What if I achieved FIRE today?
I used to be surrounded by this small group at work who would almost every day talk about achieving financial independence (or “f**k you” money, as the FIRE guys love to call it). Every now and then I ask myself, and my friends - what would you do if you no longer had to work for money?
Most people I know are content chasing their next real estate investment - not really my cup of tea. I often read on HN about how tech folks in the West spend their weekends on DIY hobbies - woodworking, fixing up cabins, or going camping. It sounds tempting - grounded, slow, intentional. But I genuinely can’t imagine doing that here. In Bangalore, just stepping out of the city takes the entire weekend.
So I am trying a new lens
Not looking for one big passion or life plan. Just trying to pay closer attention.
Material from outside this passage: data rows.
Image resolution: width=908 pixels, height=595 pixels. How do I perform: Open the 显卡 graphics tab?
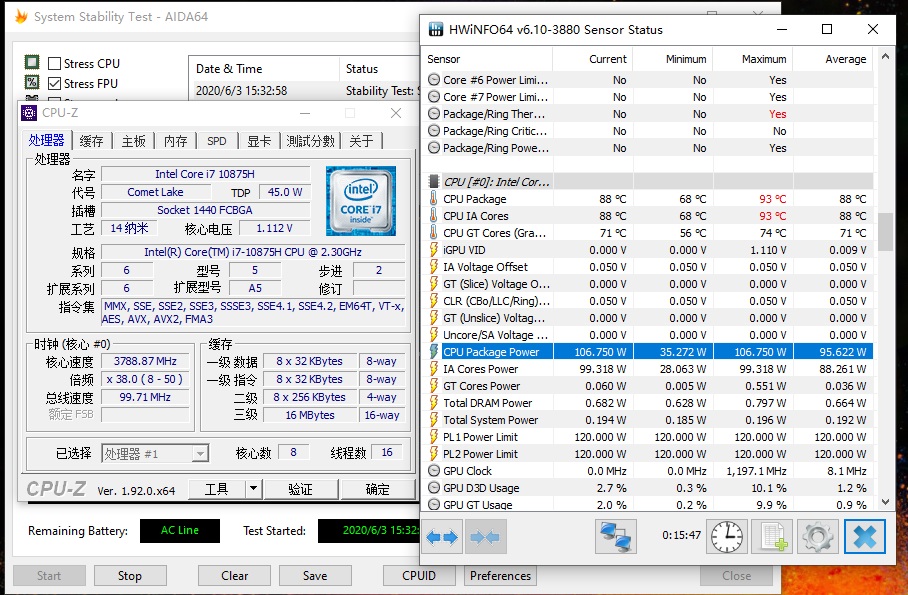(x=258, y=141)
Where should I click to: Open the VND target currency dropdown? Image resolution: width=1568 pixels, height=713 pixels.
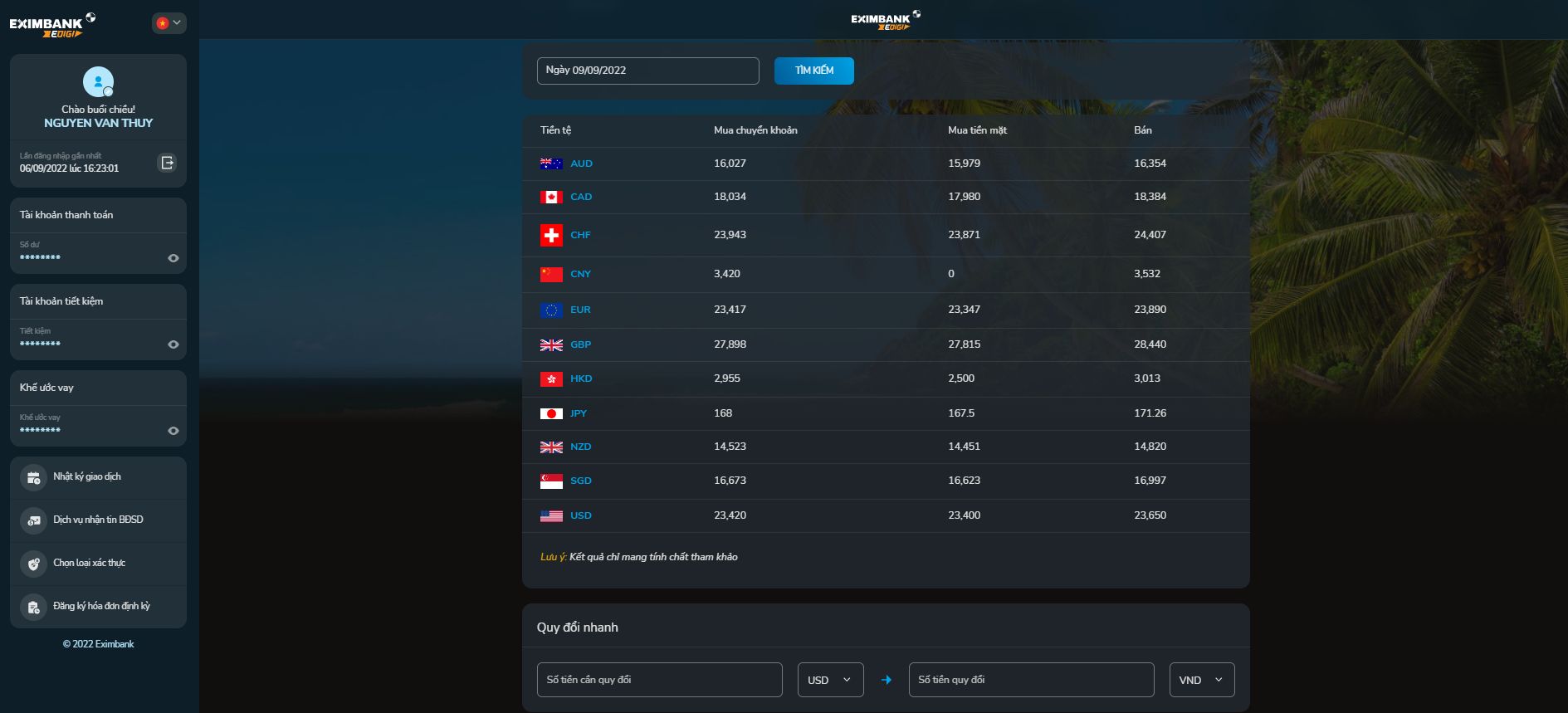click(x=1201, y=680)
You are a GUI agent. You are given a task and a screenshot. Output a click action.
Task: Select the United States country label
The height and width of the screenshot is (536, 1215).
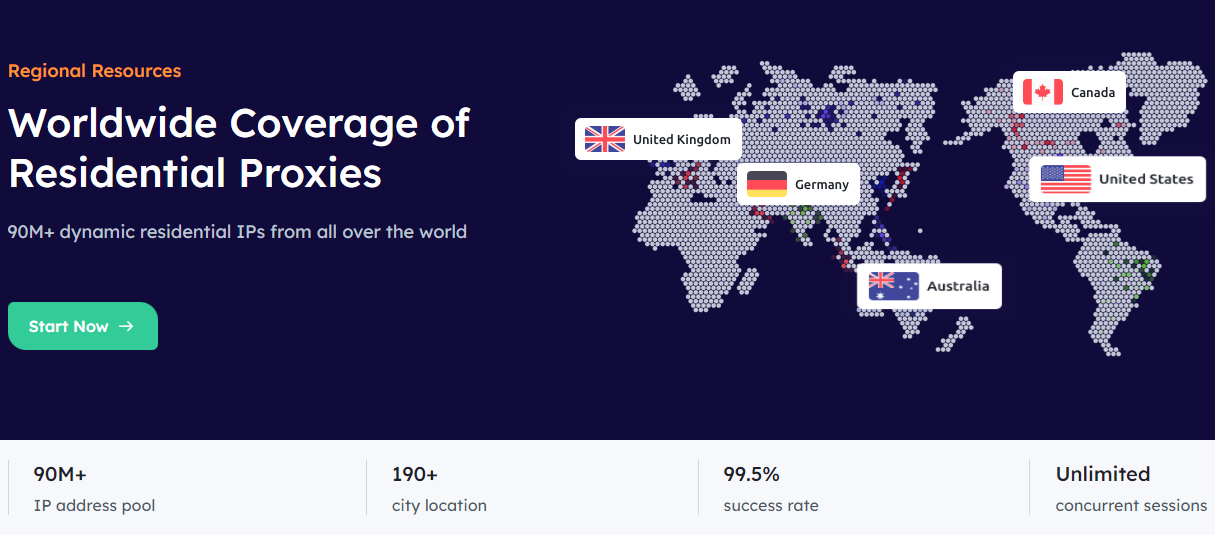[x=1145, y=180]
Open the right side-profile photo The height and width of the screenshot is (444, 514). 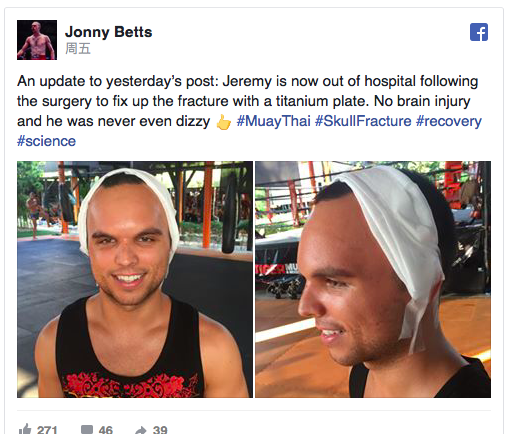click(x=373, y=279)
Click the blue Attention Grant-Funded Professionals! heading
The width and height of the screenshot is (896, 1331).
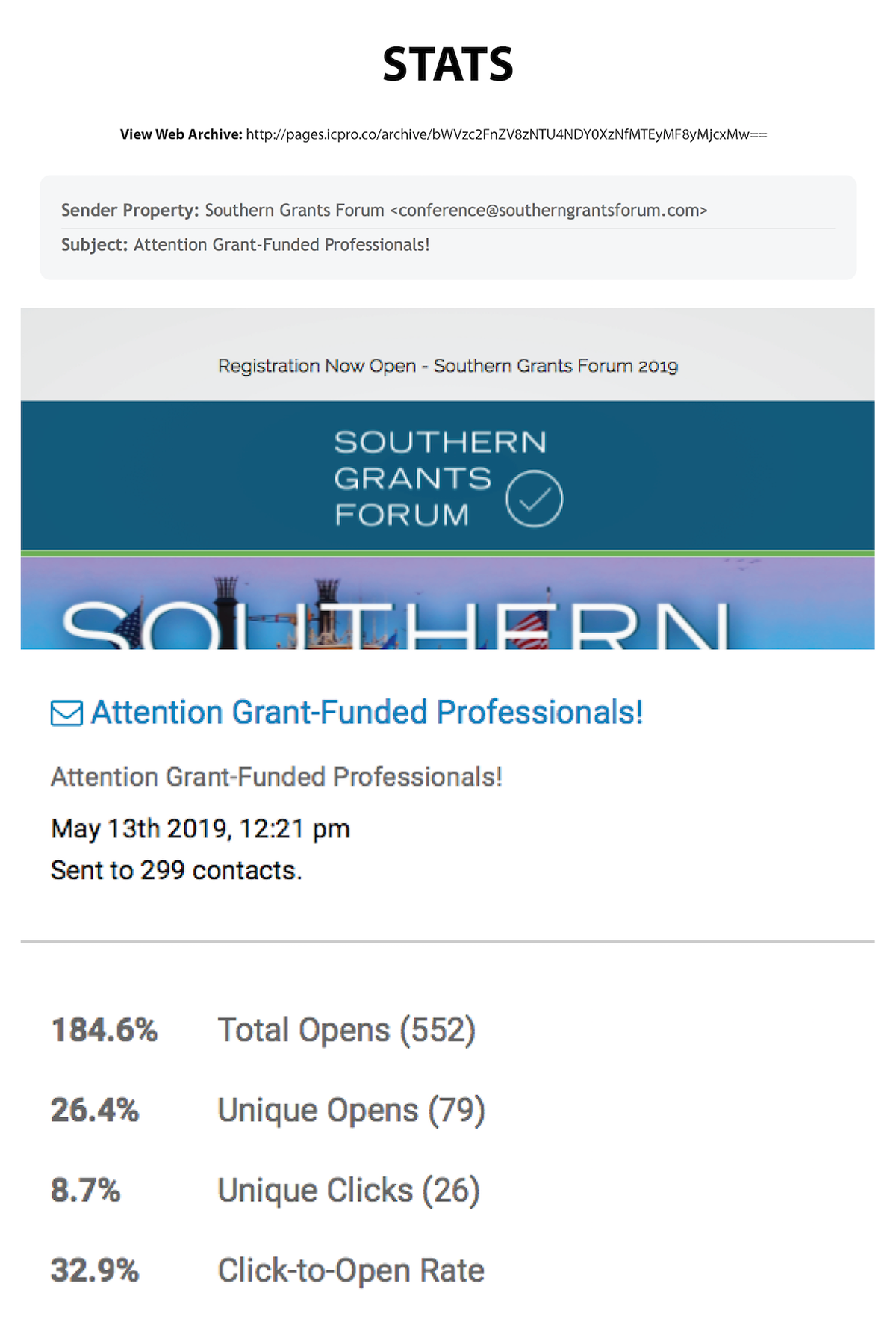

I stumbled across a post on Substack (thank you, Internet) that sparked this line of thinking. It gave me a simple but powerful way to reflect - without over-optimising or chasing clarity too soon. These are my own notes based on that.
1. What gives me energy (and what drains it)
Instead of “what’s my passion?”, I’ll try to notice what feels exciting and what feels like a chore.
I plan to keep a low-stakes log for a couple of weeks. Nothing fancy, just quick notes on:
- What kinds of work make time fly
- What conversations leave me feeling recharged
- What I reach for when I’m not overthinking
I also want to make a running list of things that drain me - tasks, environments, even people. The stuff that leaves me dull or distracted. Over time, this list should show me what I need to protect, and what I can slowly let go of.
2. Follow my curiosity. Watch the rituals.
Instead of hunting for a purpose, I want to keep trying things that spark curiosity and protect the rituals I enjoy.
Some of the things I’ve picked up:
- Coffee brewing: The daily ritual of brewing beans and making a pour-over. I’m hoping there’s more here.
- Learning Japanese: Anime and TV got me hooked enough to enrol in a proper course. But I still deprioritise it when work gets busy. I want to make this a non-negotiable.
- Graphic Novels: Something very new. Want to be consistent, so trying something easy on the eye.
And then there are the things that are part of my core identity but seem to be losing their spark:
- What do I actually enjoy about tech and startups? Maybe it’s the constraints and puzzle-solving.
- I say I love football, but I barely make time to watch a full match or play FIFA. Why is that?
- I enjoy the outdoors - trekking, cycling, or even a walk around the park. Why don’t I make more time for it?
3. Try a solo staycation and watch what happens
Haven’t done this yet, but I want to. A quiet 24–48 hours alone. No obligations. Just time to wander, read, think, walk around. Stay somewhere that feels unfamiliar but not overwhelming. The idea isn’t to figure anything out - just to see what I gravitate toward when no one’s watching. Where my attention goes. What I reach for. Maybe that’ll say something I haven’t been able to articulate yet.
I am starting today
If you’re in the same boat - not stuck, not lost, just trying to see more clearly then maybe this helps. I’ll probably come back to this in a month and see if the blanks have started filling in.
My innie is great. He genuinely enjoys solving problems and has the drive and rigour to strive for excellence at work. But my outie needs to have a great personality too.
(Yes, I know, this is a very forced Severance callback. But I’ve committed to the bit, so here we are.)